Task instructions
In the listing below, please print the line that contains "Where should I" and every line that follows it, exactly.

==============================

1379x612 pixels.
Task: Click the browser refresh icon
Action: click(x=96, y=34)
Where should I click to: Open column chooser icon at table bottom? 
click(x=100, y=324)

==============================

Exercise answer
Where should I click to: Open column chooser icon at table bottom? 
click(x=100, y=324)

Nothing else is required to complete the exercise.